**Kısa Görev A**
Mahkeme kararına göre dava hangi tarihte açılmıştır?
**Kısa Görev B**
Mahkeme kararında "Emsal Mahkeme Kararı" ile başlayıp "(Kambiyo Senetlerinden Kaynaklanan)" sözlerine kadar giden bölümü yeniden yazın ve "Emsal" yerine "Örnek" koyun.

Emsal Mahkeme Kararı Bakırköy 7. Asliye Ticaret Mahkemesi 2023/963 E. 2023/991 K. 11.10.2023 T.

Görüntülediğiniz mahkeme kararı henüz kesinleşmemiştir. Yararlı olması amacıyla eklenmiştir.

T.C. BAKIRKÖY 7. ASLİYE TİCARET MAHKEMESİ

ESAS NO : 2023/963 Esas
KARAR NO : 2023/991

DAVA : Menfi Tespit (Kambiyo Senetlerinden Kaynaklanan)
DAVA TARİHİ : 10/10/2023
KARAR TARİHİ : 11/10/2023
KARARIN YAZILDIĞI TARİH : 11/10/2023
Mahkememizde görülmekte olan davanın yapılan açık yargılaması sonunda,
GEREĞİ DÜŞÜNÜLDÜ:
Davacı vekili dilekçesinde özetle; Davalılardan … A.ş Bakırköy …icra Müdürlüğü’nün … Esas sayılı dosyası ile diğer davalı … Ürünleri San.ve Tic.ltd.şti. aleyhine kambiyo senetlerine mahsus ilamsız takip başlatıldığını, müvekkili şirkete icra takip dosyasından haciz ihbarnameleri gönderildiğini, müvekkilinin 89/1,89/2,89/3 haciz ihbarnamelerine sehven cevap vermemesi üzerine gerçekte … Ürünleri San.ve Tic.ltd.şti’.ye borçlu olmadığı halde icra dosyasına borçlu olarak eklendiğini, müvekkili şirketin davalılardan … Ürünleri San.ve Tic.ltd.şti.’ ye borcu olmadığını, işbu dosya borcundan kaynaklı olarak haciz yapıldığını, müvekkili şirket yönünden üçüncü haciz ihbarnamesine de sehven cevap verilmemiş olup, yasada geçen 15 ve 20 günlük sürelerin geçtiğini, bu sebeple genel hükümlere göre menfi tespit talebiyle alacaklı tarafa ödenmemek üzere teminat karşılığında, ihtiyati tedbir konulmasını talep ve dava etmiştir.

**Kayıt Alıntıları**

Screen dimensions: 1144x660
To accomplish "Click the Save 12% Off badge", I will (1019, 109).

---

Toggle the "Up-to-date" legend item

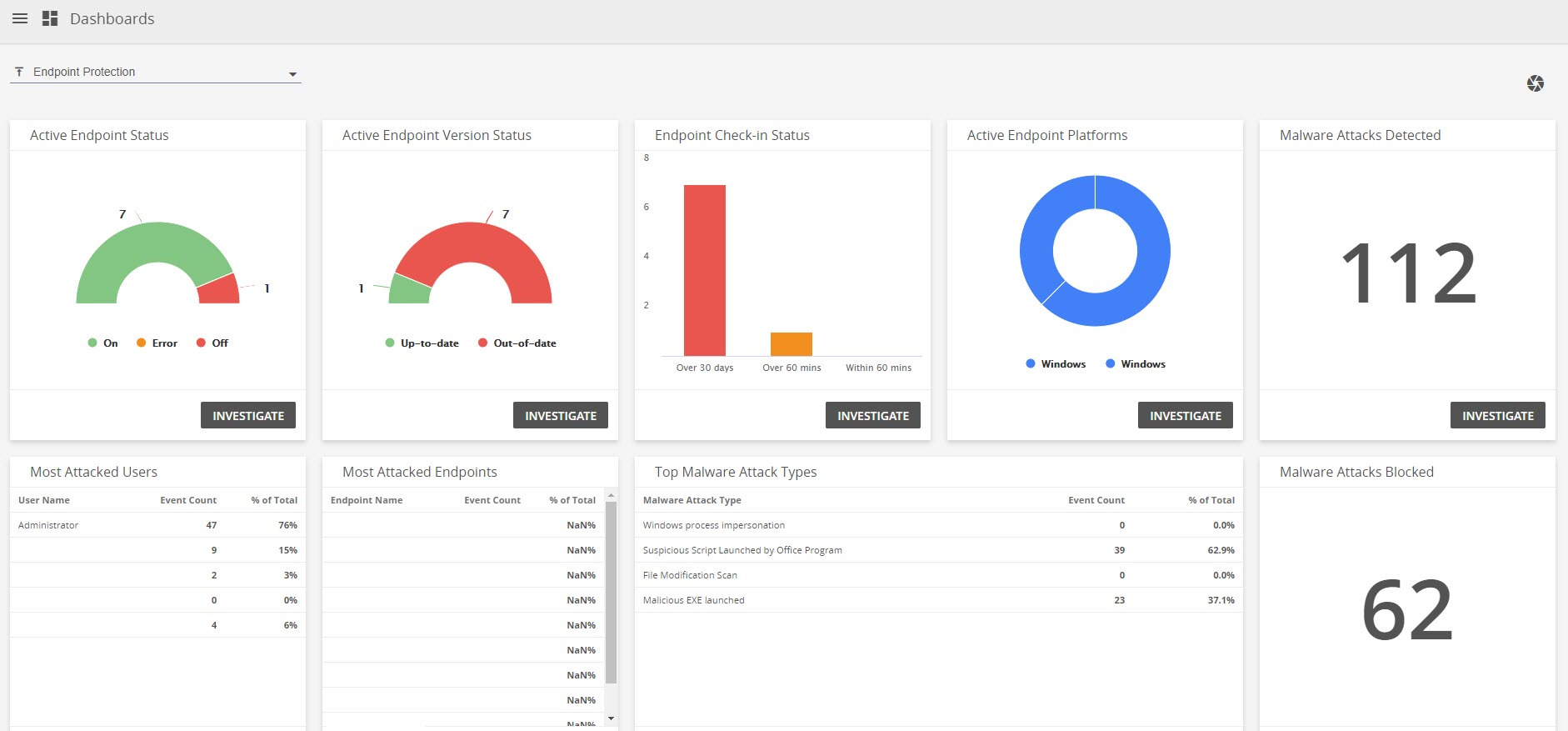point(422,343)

* * *

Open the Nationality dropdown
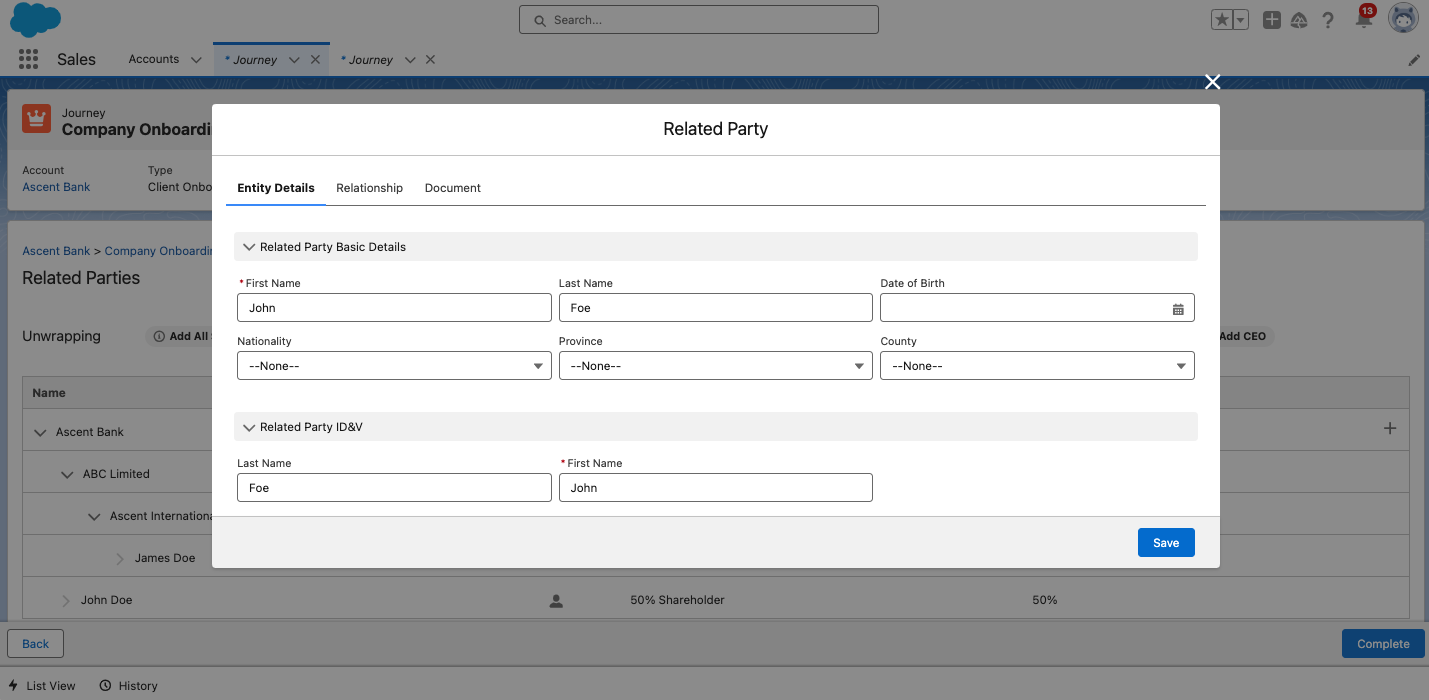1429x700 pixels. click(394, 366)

**Görev Yanıtı A**
Dava 10/10/2023 tarihinde açılmıştır.

**Görev Yanıtı B**
Örnek Mahkeme Kararı Bakırköy 7. Asliye Ticaret Mahkemesi 2023/963 E. 2023/991 K. 11.10.2023 T.

Görüntülediğiniz mahkeme kararı henüz kesinleşmemiştir. Yararlı olması amacıyla eklenmiştir.

T.C. BAKIRKÖY 7. ASLİYE TİCARET MAHKEMESİ

ESAS NO : 2023/963 Esas
KARAR NO : 2023/991

DAVA : Menfi Tespit (Kambiyo Senetlerinden Kaynaklanan)